Goal of the exercise ▸
If a line of the records contains the word "agent", list it.

====== Data for review ======

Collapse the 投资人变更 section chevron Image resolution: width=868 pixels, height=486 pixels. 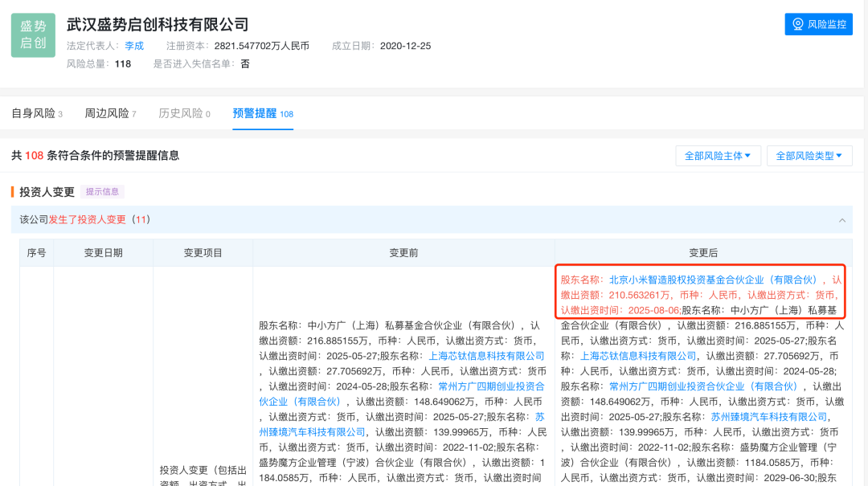841,220
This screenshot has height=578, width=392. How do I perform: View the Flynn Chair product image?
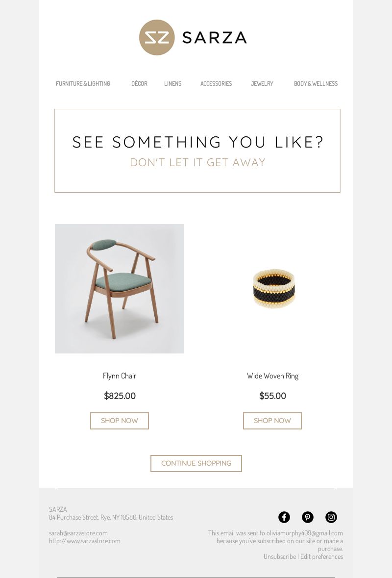point(120,289)
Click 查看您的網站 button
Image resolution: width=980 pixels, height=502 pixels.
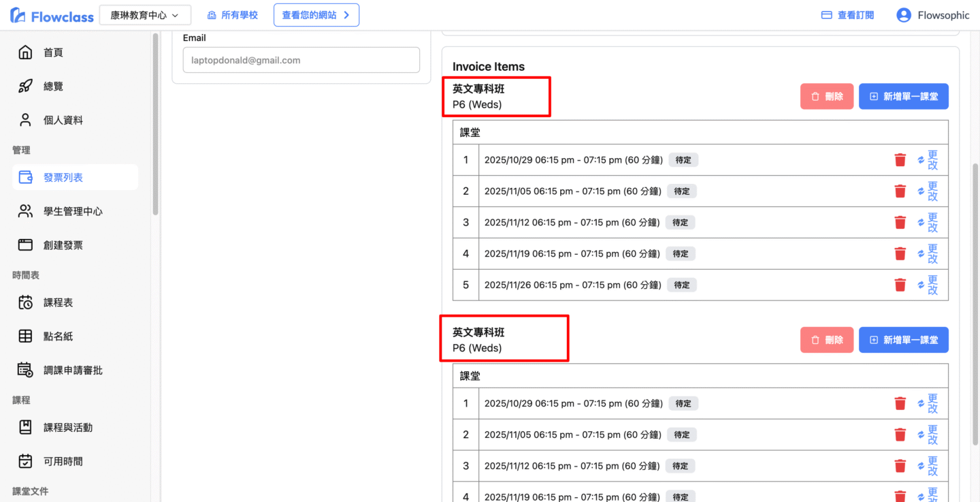click(316, 15)
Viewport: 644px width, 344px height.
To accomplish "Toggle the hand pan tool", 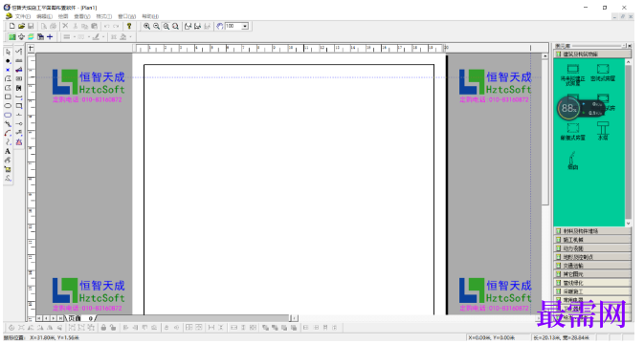I will tap(220, 26).
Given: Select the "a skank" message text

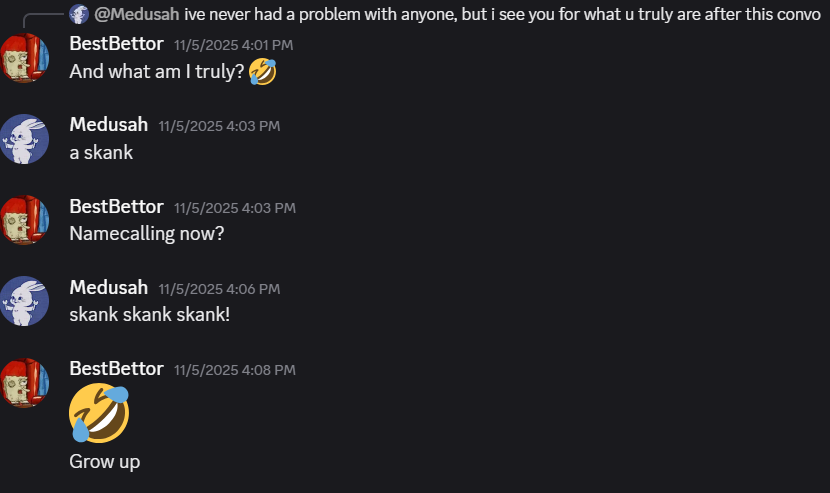Looking at the screenshot, I should coord(101,153).
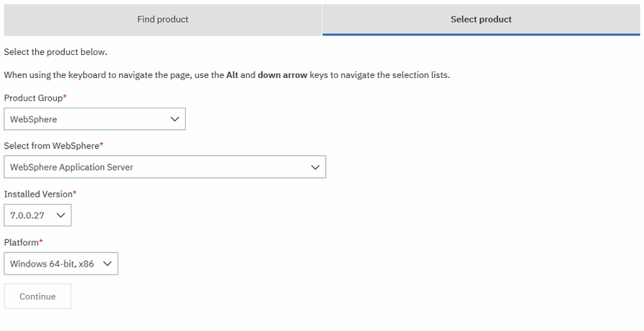Switch to the Find product tab
This screenshot has width=644, height=331.
[163, 20]
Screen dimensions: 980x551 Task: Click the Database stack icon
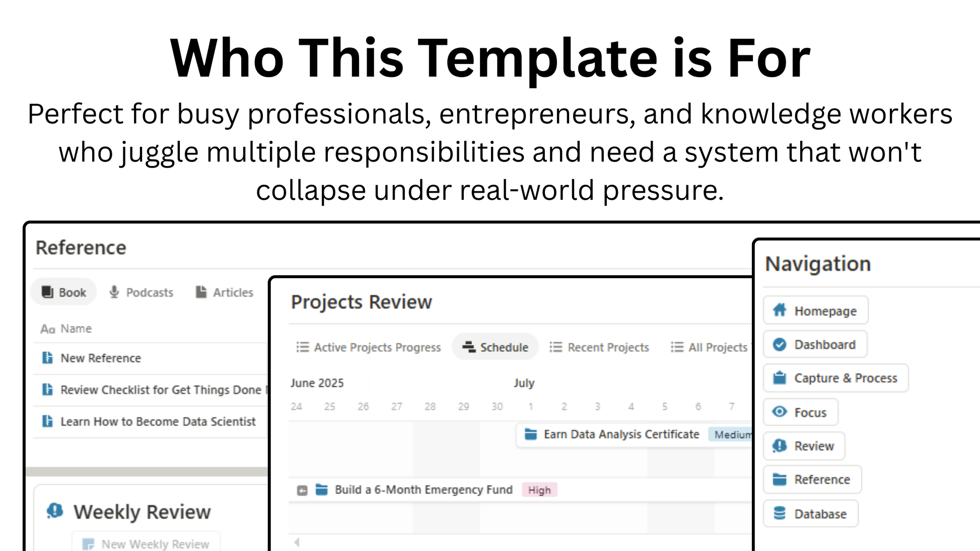point(780,513)
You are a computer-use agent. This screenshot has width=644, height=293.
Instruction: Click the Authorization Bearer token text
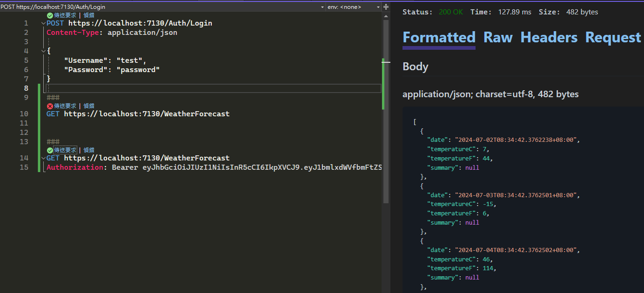pos(262,167)
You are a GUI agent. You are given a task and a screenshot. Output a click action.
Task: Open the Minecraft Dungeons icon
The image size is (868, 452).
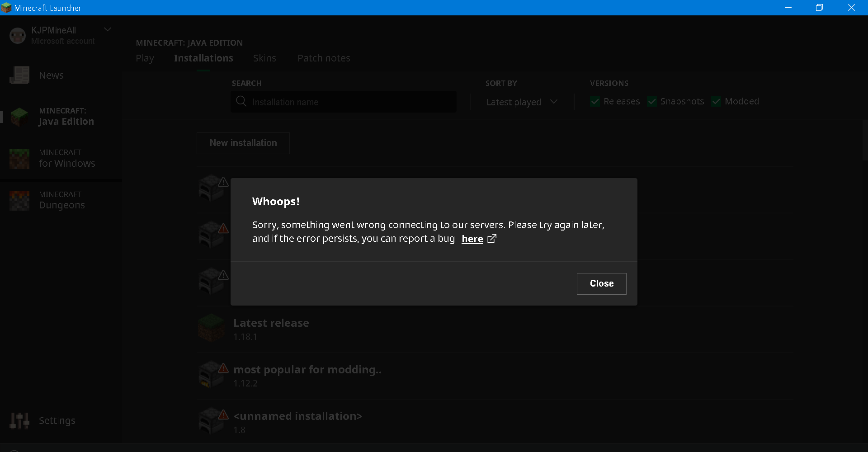(19, 200)
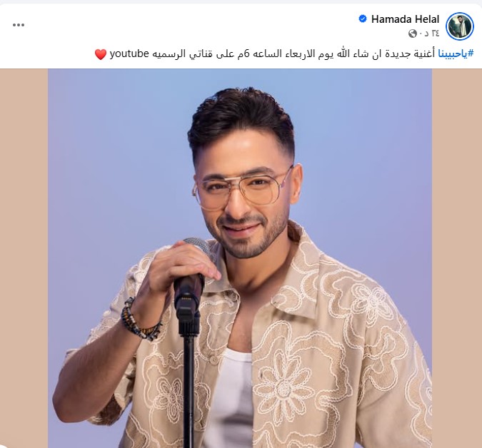Viewport: 482px width, 448px height.
Task: Click the blue verified badge
Action: pyautogui.click(x=363, y=19)
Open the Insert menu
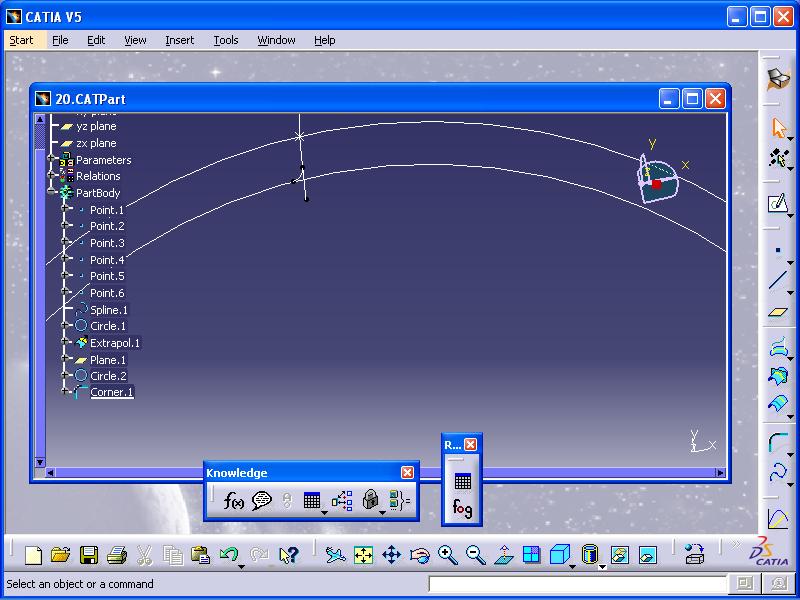This screenshot has height=600, width=800. click(x=180, y=40)
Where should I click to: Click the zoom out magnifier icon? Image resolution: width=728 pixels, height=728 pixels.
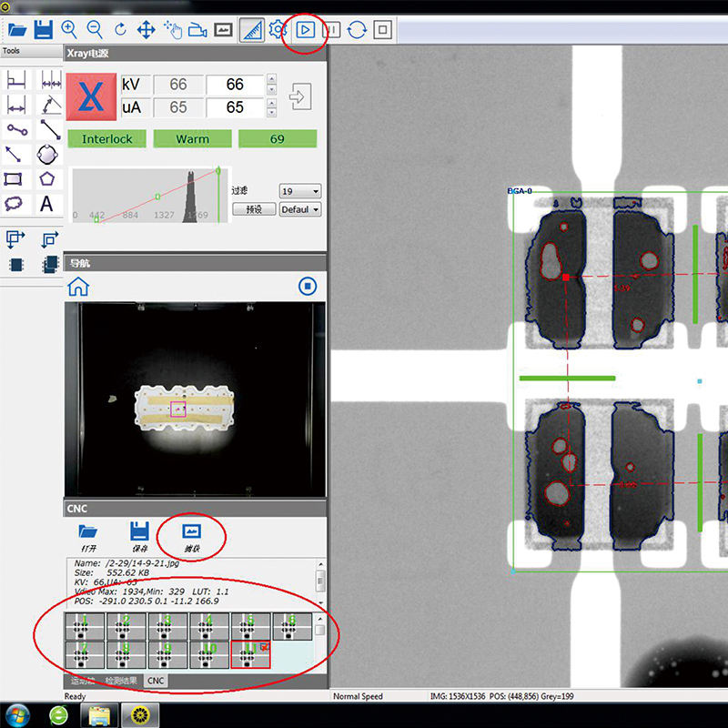pos(95,30)
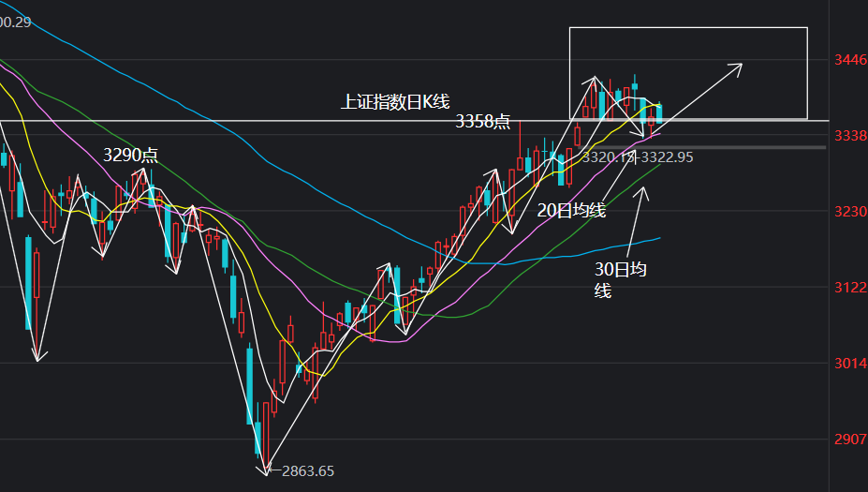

======

Solution to this task ▸
You are a computer-use agent. This screenshot has width=644, height=293.
You are a GUI agent. You are given a task and a screenshot. Output a click action.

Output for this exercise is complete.